[Exercises]:
• 1. List every dollar amount given in the Tesla earnings article.
• 2. Answer these from the Tesla earnings article:
(a) What date does it carry?
(b) How many times has Tesla cut prices since January?
(c) To what figure has the operating margin shrunk?

[Source extract]:
────────────────────

Is Tesla’s Musk No Longer Alluring?

April 26, 2023

Overview

The key points from Tesla’s Q1 earnings call, last week, showed the company’s revenue was $23.33bn (up 24% from Q1 22), its operating margin has shrunk to 11.4%, and net income fell 24% to $2.51bn from $3.32bn a year ago. This is the lowest operating margin the company has experienced in 2 years. To a certain extent, this was to be expected, as Tesla has cut prices 6 times since January this year. What is more interesting, is that it illustrates that Mr Musk is choosing growth over profitability, which goes against what Tesla has previously stated. The Tesla mantra to investors before was that you can have both. However, going forward Tesla is pushing for higher volumes and a larger fleet instead of low(er) volumes and higher margins.

────────────────────

[Given information]:

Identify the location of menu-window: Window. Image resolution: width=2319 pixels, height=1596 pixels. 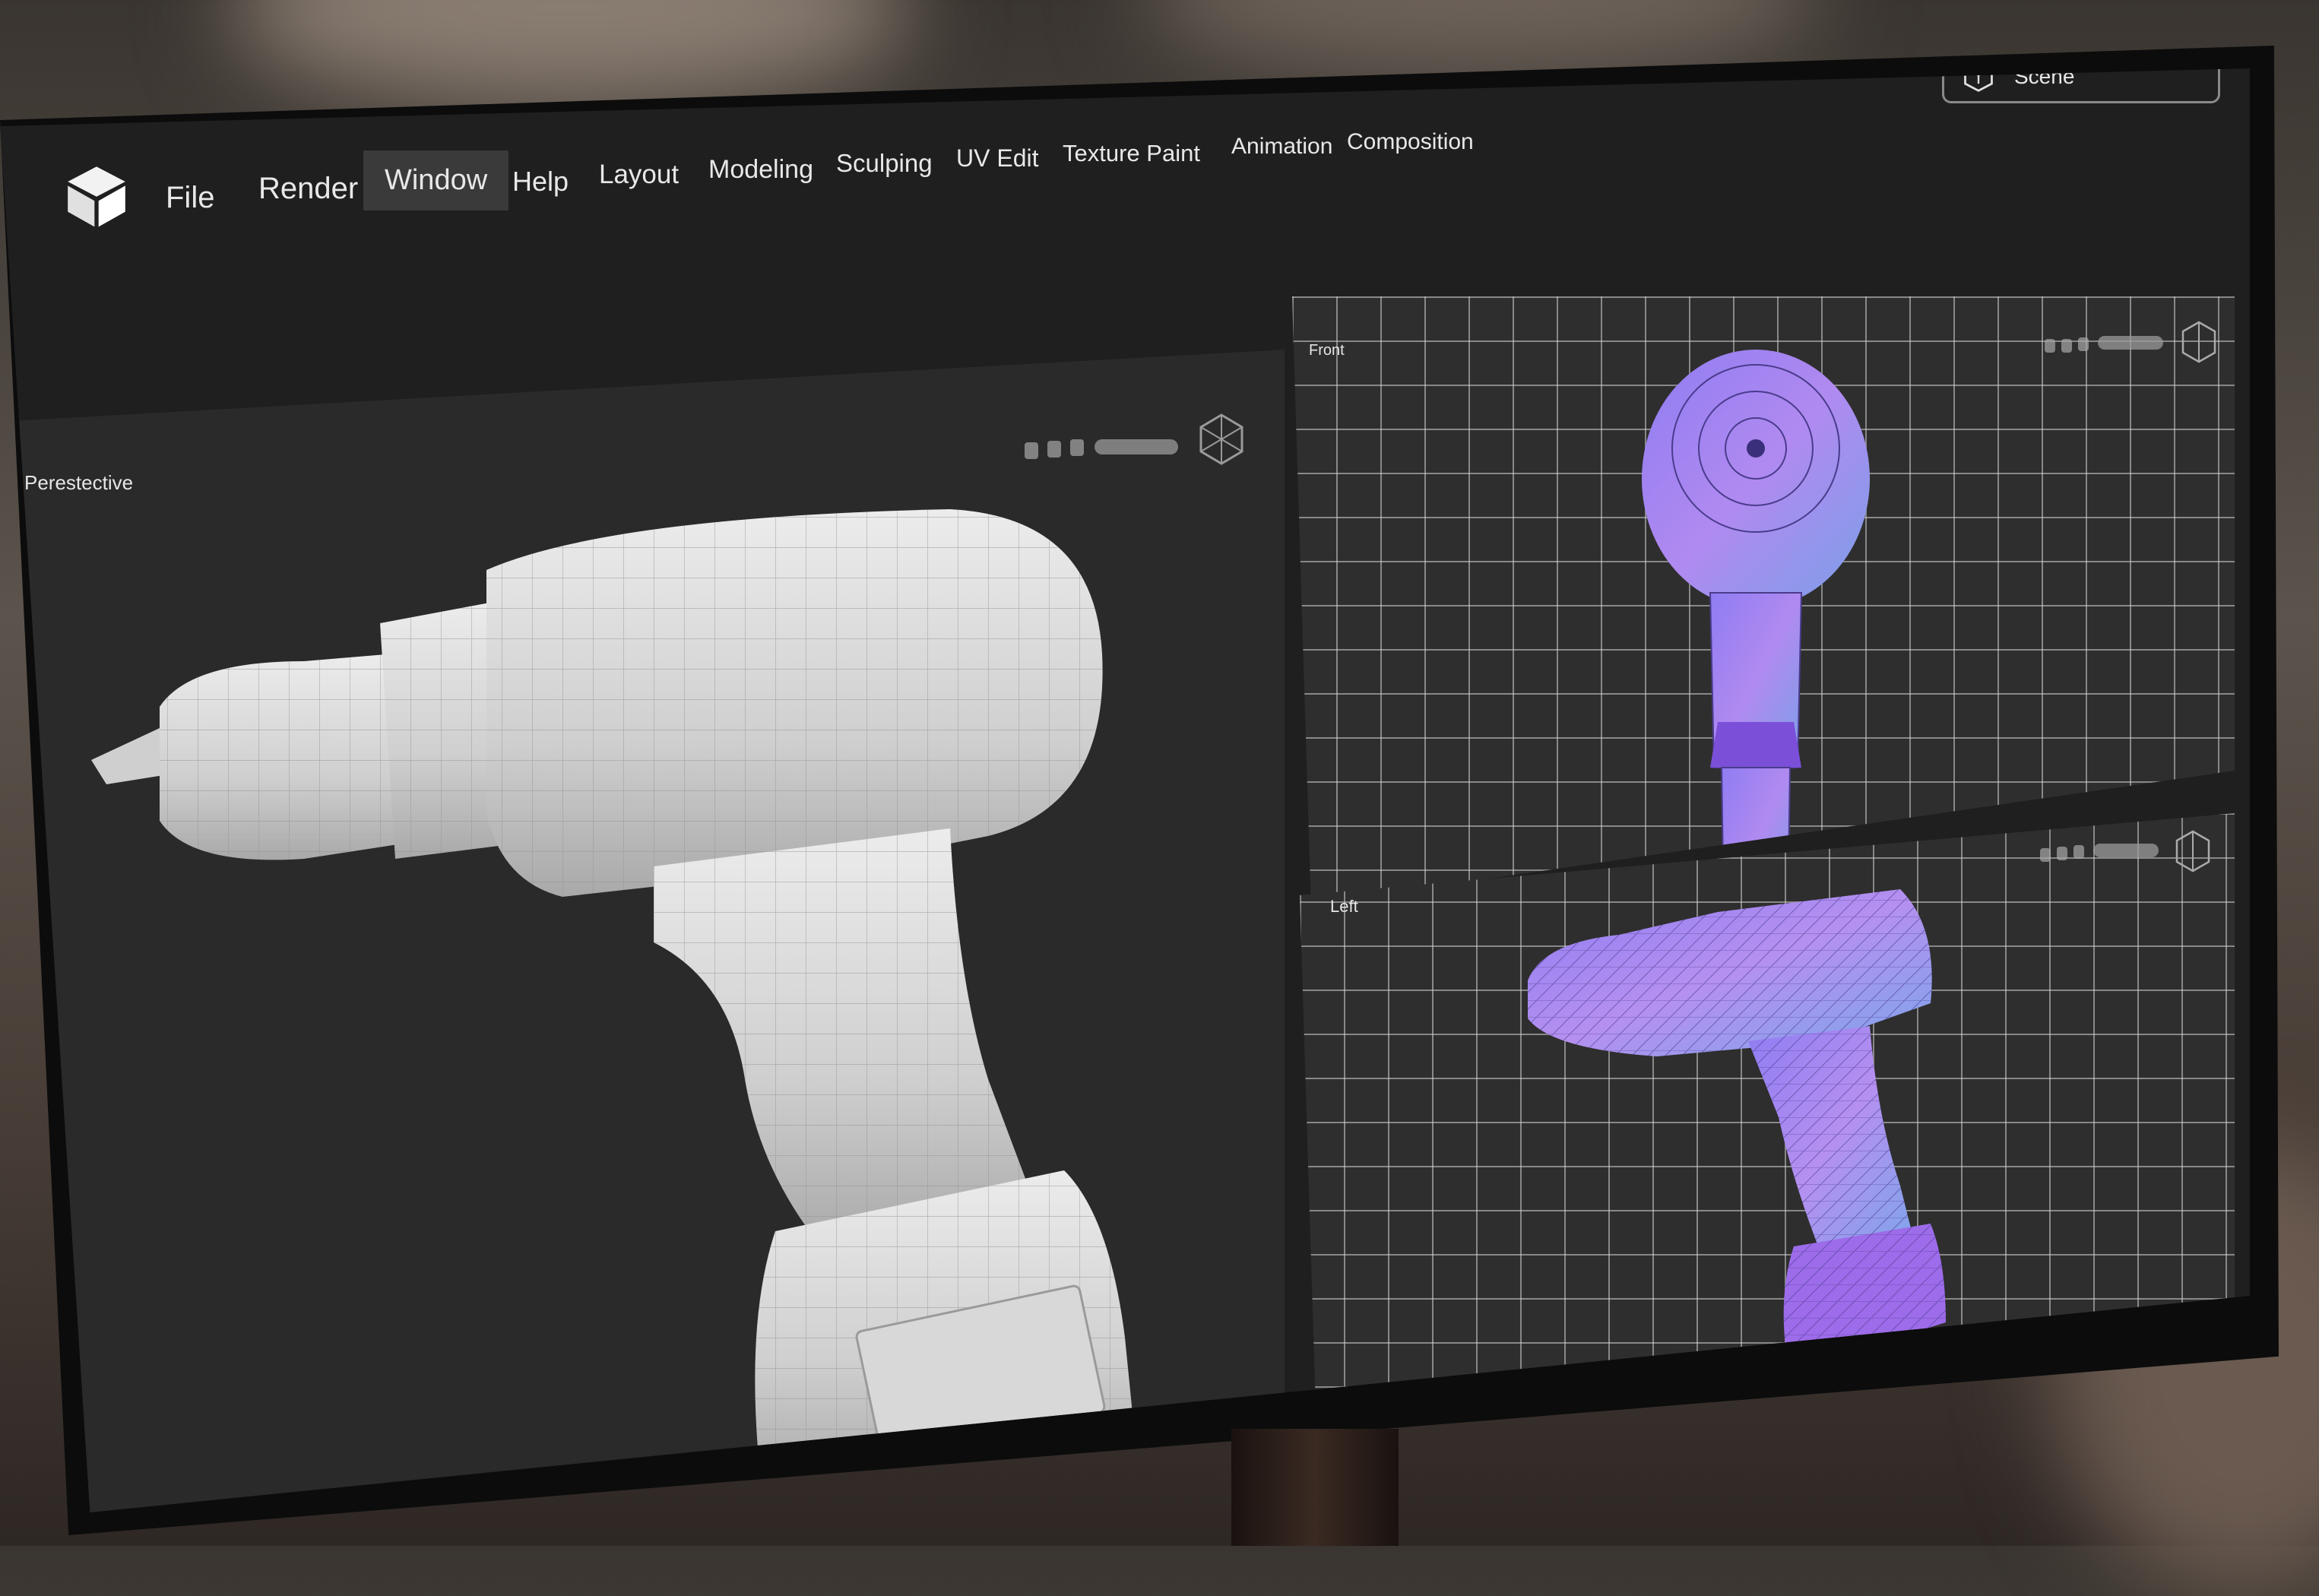
(436, 181).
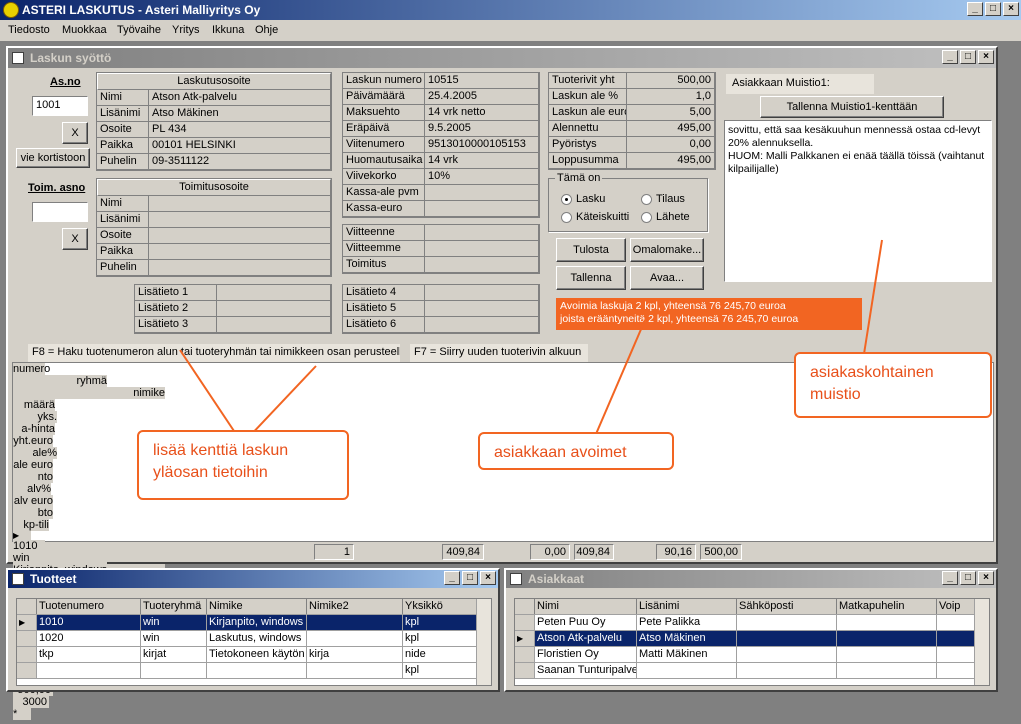 The height and width of the screenshot is (724, 1021). I want to click on column-header: Nimike, so click(257, 606).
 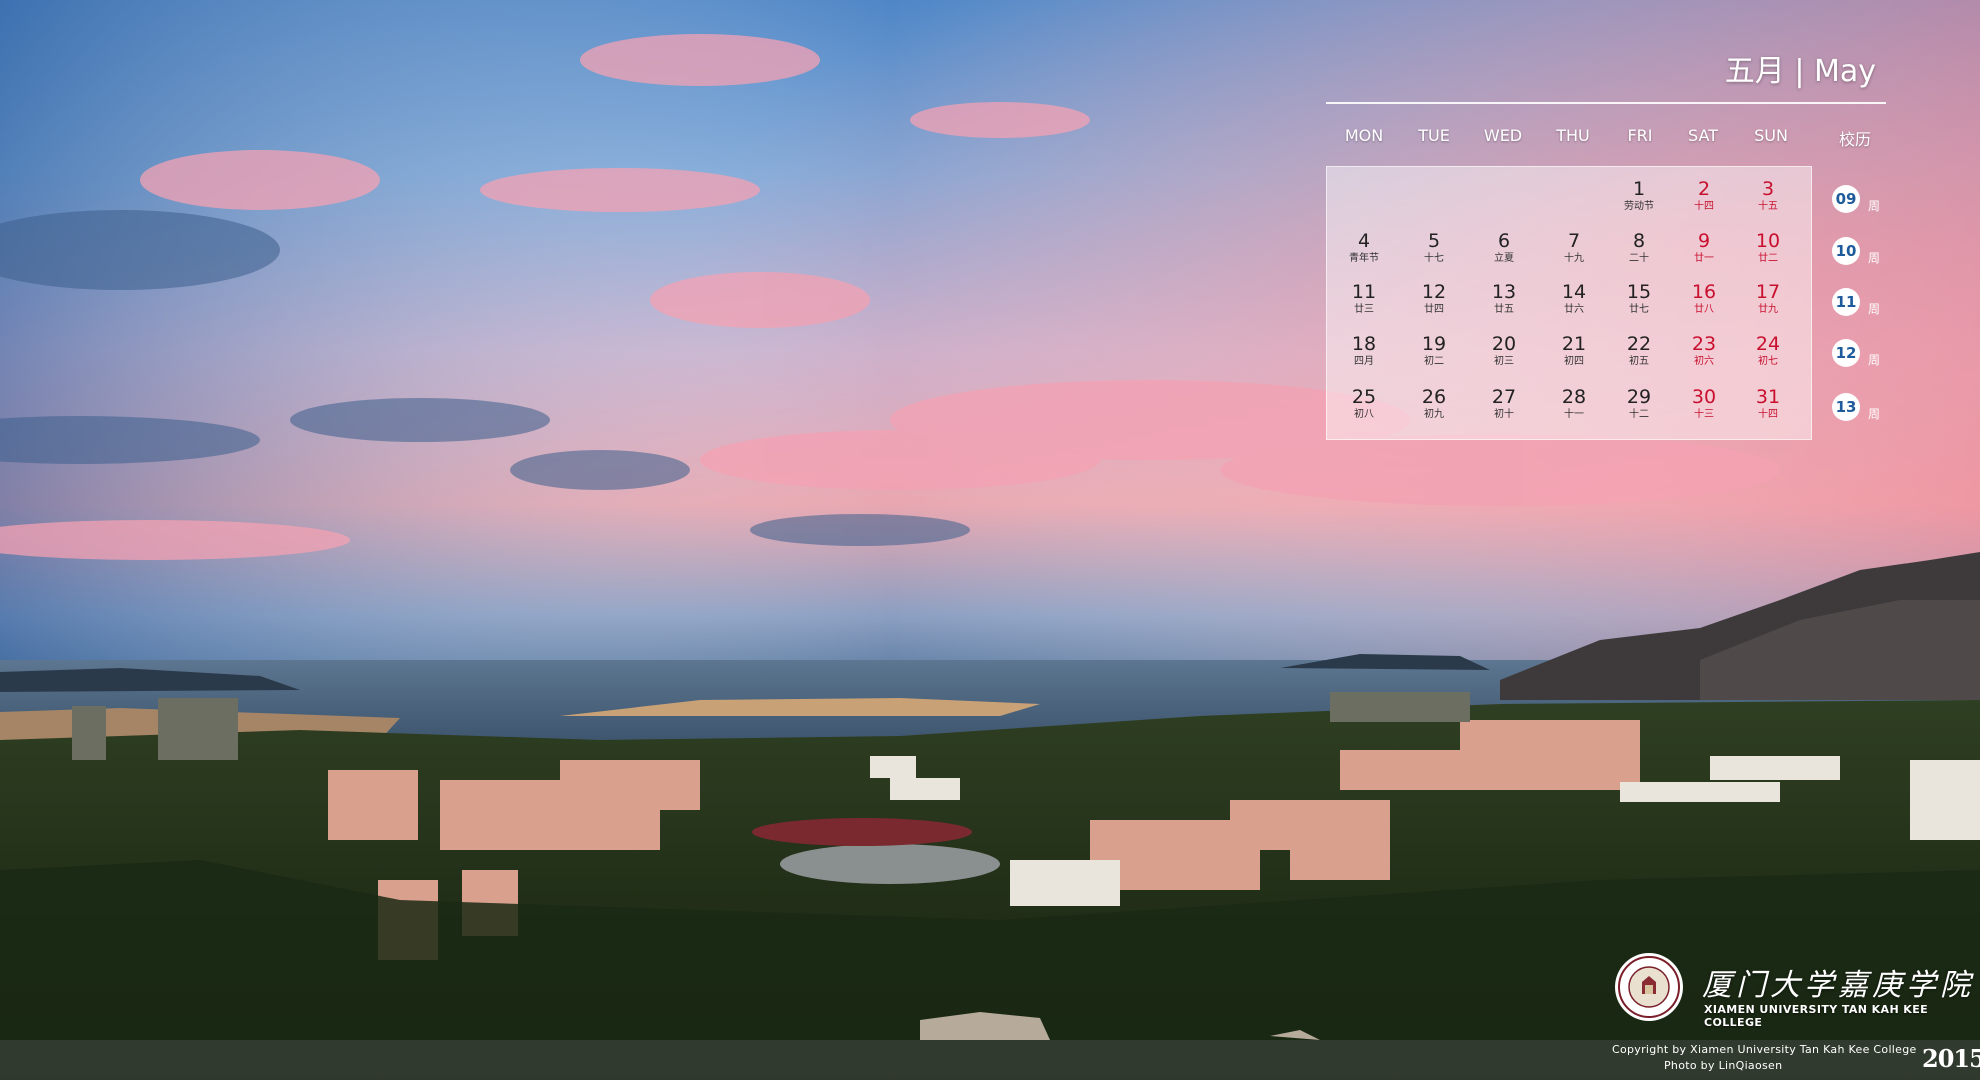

────────────────────

[Solutions in order]:
• 1.
$23.33bn
$2.51bn
$3.32bn

• 2.
(a) April 26, 2023
(b) 6 times
(c) 11.4%